For patients with ES-SCLC, the cornerstone of treatment involves platinum-based, 2-drug chemotherapy regimens, such as cisplatin or carboplatin plus etoposide, with the goal of palliating symptoms and prolonging survival. With such treatment, 60–70% of patients will demonstrate substantial response and up to 10% will have a complete radiographic response. After initial chemotherapy, patients who attain a good response and have good performance status should be strongly considered for PCI based on the demonstration of improved survival even in patients with ES disease[37]. Although chemotherapy does significantly improve quality of life and prolong survival for patients with ES-SCLC, relapse is inevitable and only 5% of patients remain alive 2 years after diagnosis. At present, ES-SCLC remains an incurable disease. Numerous chemotherapy-based strategies, including dose intensification, weekly administration, 3- or 4-drug regimens, high-dose consolidation, alternating or sequential non-cross-resistant regimens, and maintenance therapy, have failed to yield convincing improvements in survival, and several of these approaches have resulted in unacceptable toxicity[38].
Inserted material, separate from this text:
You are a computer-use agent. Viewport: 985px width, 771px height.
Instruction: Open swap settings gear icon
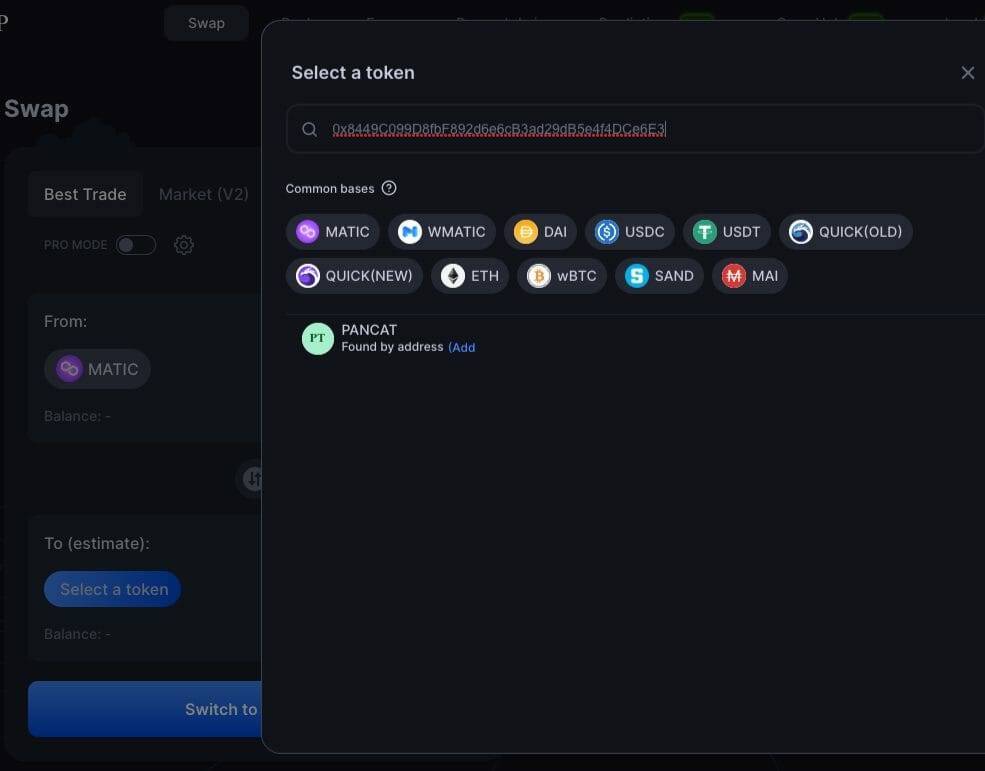(183, 245)
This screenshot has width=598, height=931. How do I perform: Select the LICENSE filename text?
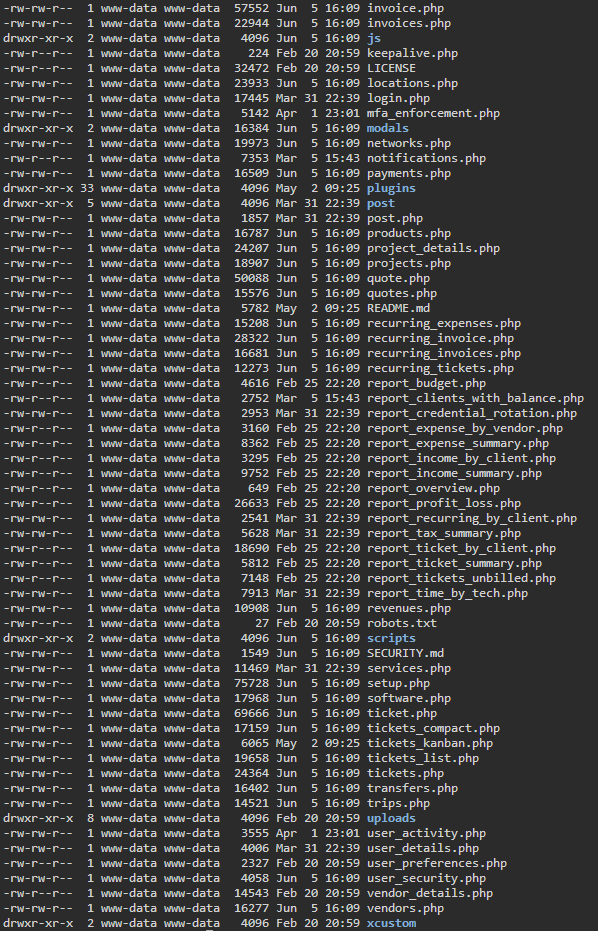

Over the past 30 years, our knowledge of the biology of SCLC has greatly expanded and preclinical studies have identified many molecular targets for which therapeutic agents have been developed. Many of these rational novel strategies have been evaluated in phase II and III clinical trials in patients with SCLC, but thus far none of them have demonstrated promising clinical activity[39]. Nevertheless, future advances in SCLC will rely on ongoing efforts to refine imaging strategies and to identify the molecular targets that drive survival, proliferation and metastasis.